### WORK INSTRUCTIONS
Word for word, restate the lines of the data below between those holding "Viewport: 290px width, 199px height." and "Given: Click inside", inclusive; pictures do not belong in the copy.

BEGIN SUPPLIED DATA

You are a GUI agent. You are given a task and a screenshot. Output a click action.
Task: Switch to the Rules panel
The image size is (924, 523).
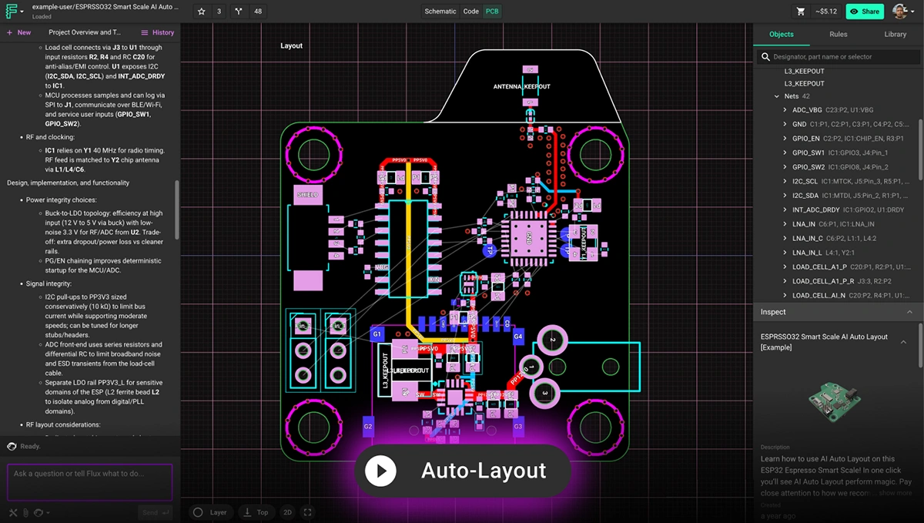[x=839, y=34]
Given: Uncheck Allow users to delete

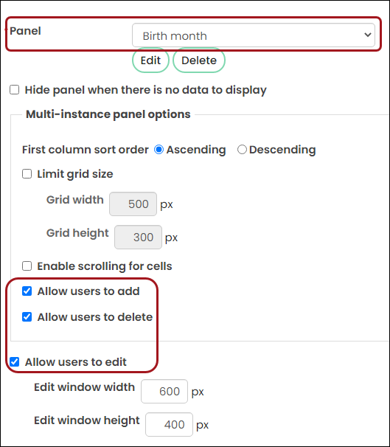Looking at the screenshot, I should click(27, 316).

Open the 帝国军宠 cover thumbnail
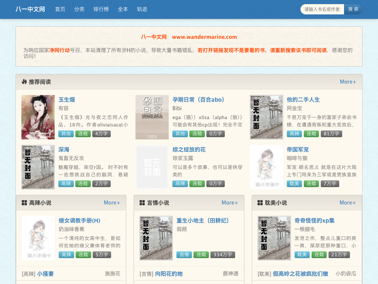pyautogui.click(x=266, y=167)
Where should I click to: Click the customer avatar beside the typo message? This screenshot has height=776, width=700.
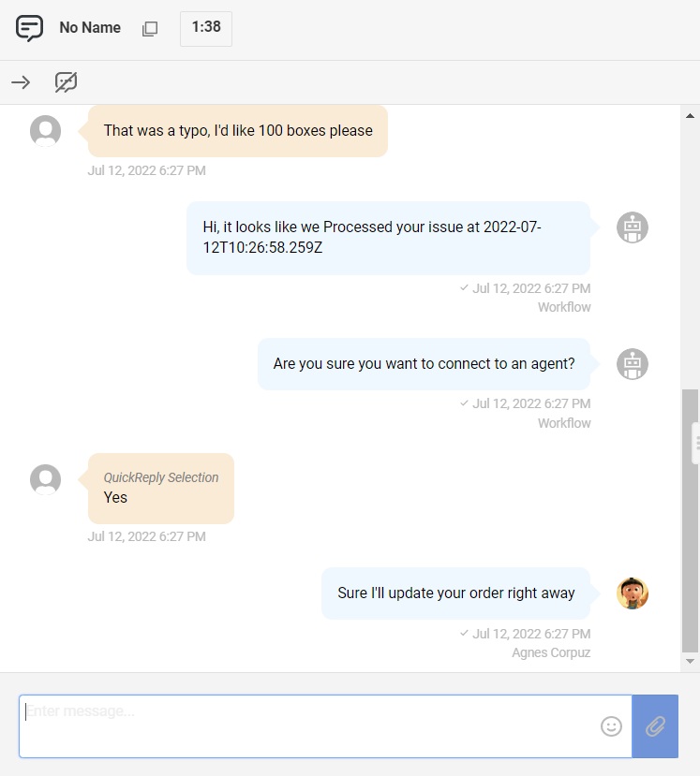46,131
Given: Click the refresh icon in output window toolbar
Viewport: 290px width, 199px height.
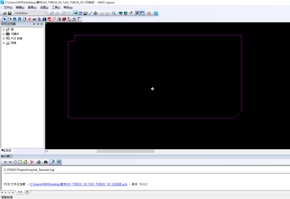Looking at the screenshot, I should tap(20, 162).
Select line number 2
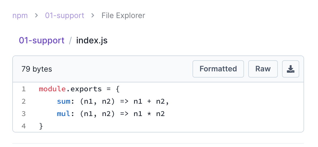 24,101
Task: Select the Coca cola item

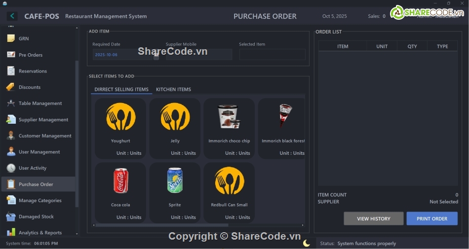Action: [120, 193]
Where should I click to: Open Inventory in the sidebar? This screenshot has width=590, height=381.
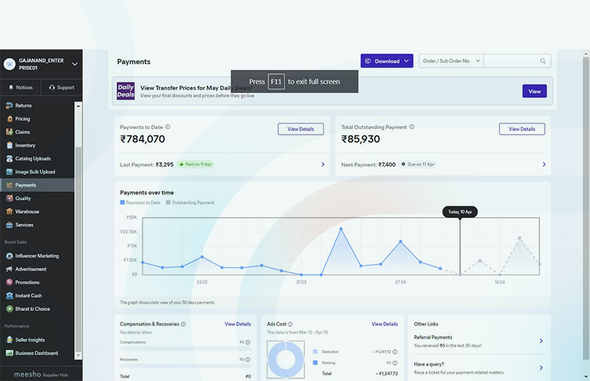tap(25, 145)
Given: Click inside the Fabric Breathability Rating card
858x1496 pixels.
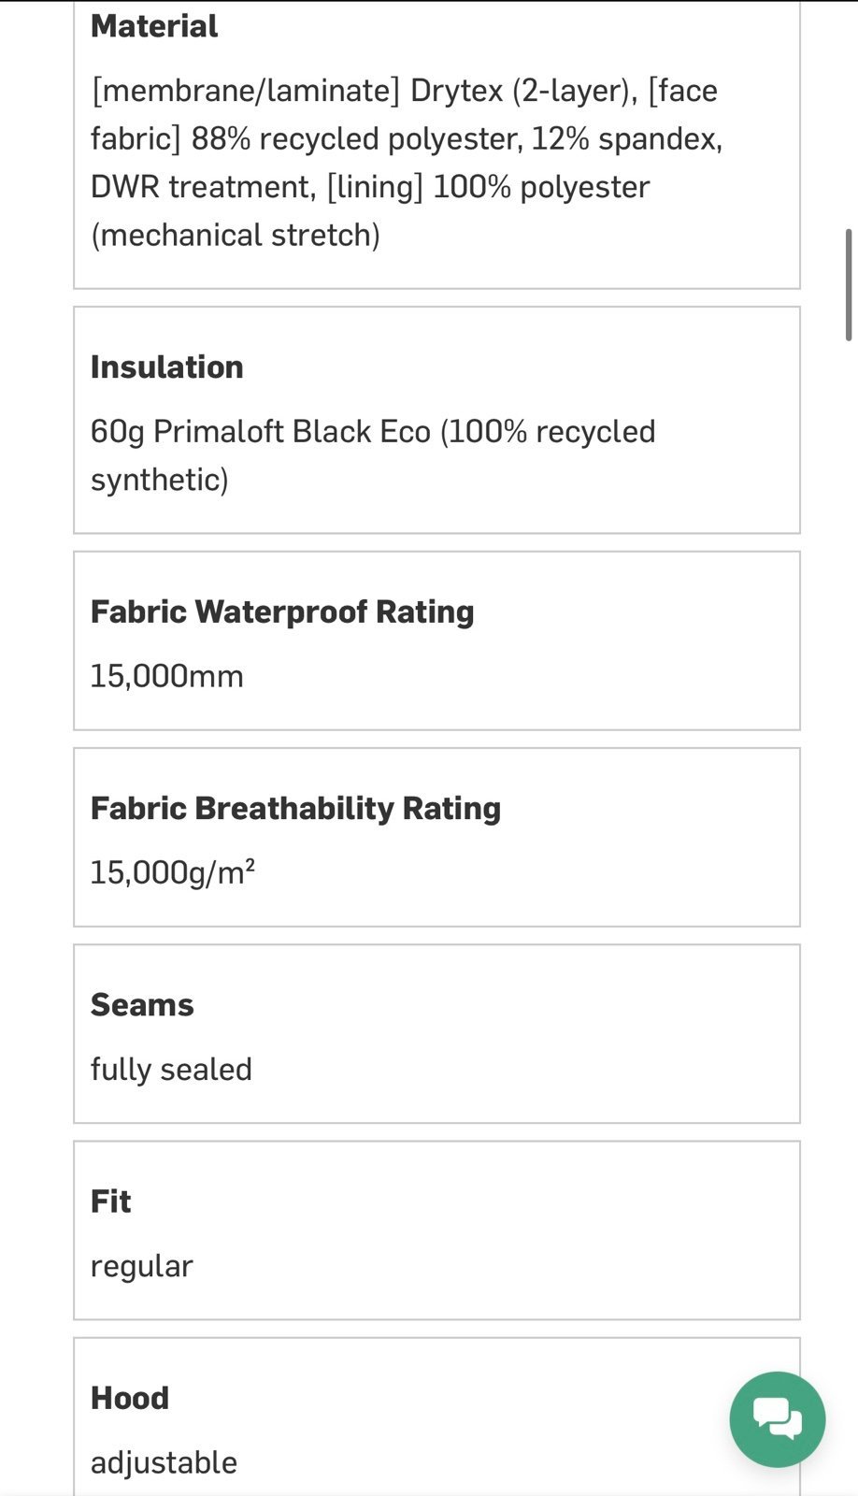Looking at the screenshot, I should point(436,838).
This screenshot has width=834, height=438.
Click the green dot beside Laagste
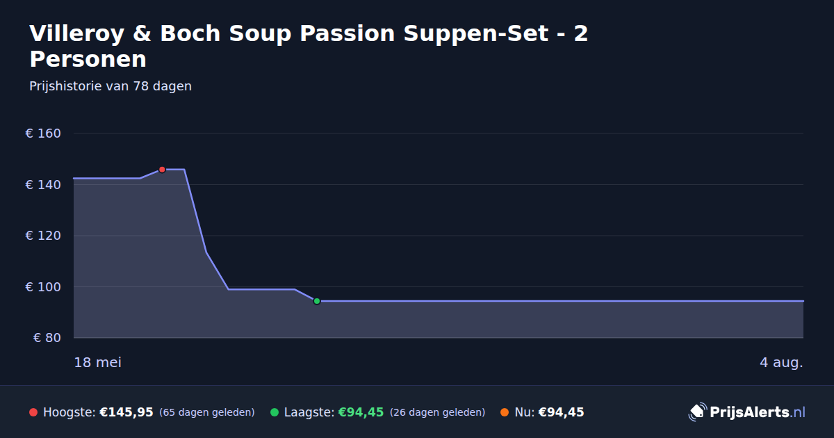pyautogui.click(x=275, y=412)
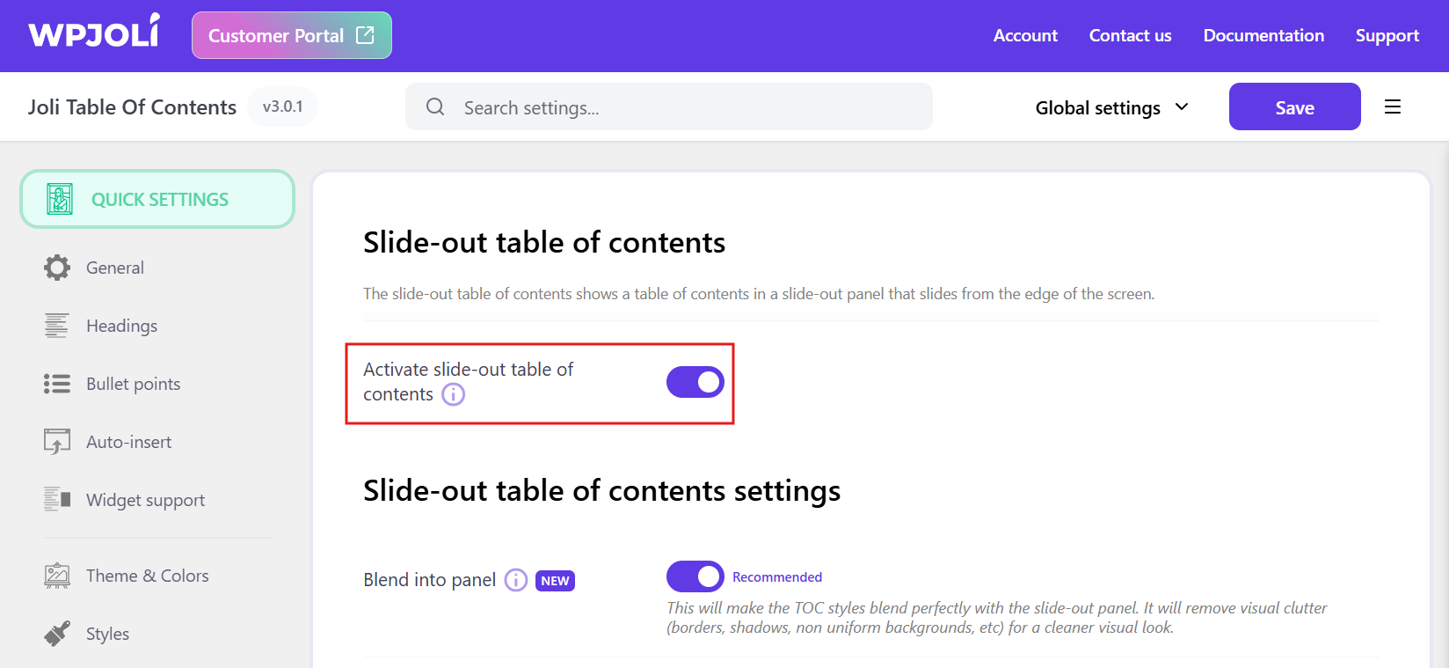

END SUPPLIED DATA

### YOUR SOLUTION
Viewport: 290px width, 199px height.
Looking at the screenshot, I should tap(20, 162).
Select line number 2
 24,101
Task: Select the Coca cola item

Action: [120, 193]
Where should I click to: Open Inventory in the sidebar? This screenshot has width=590, height=381.
tap(25, 145)
Given: Click inside the Fabric Breathability Rating card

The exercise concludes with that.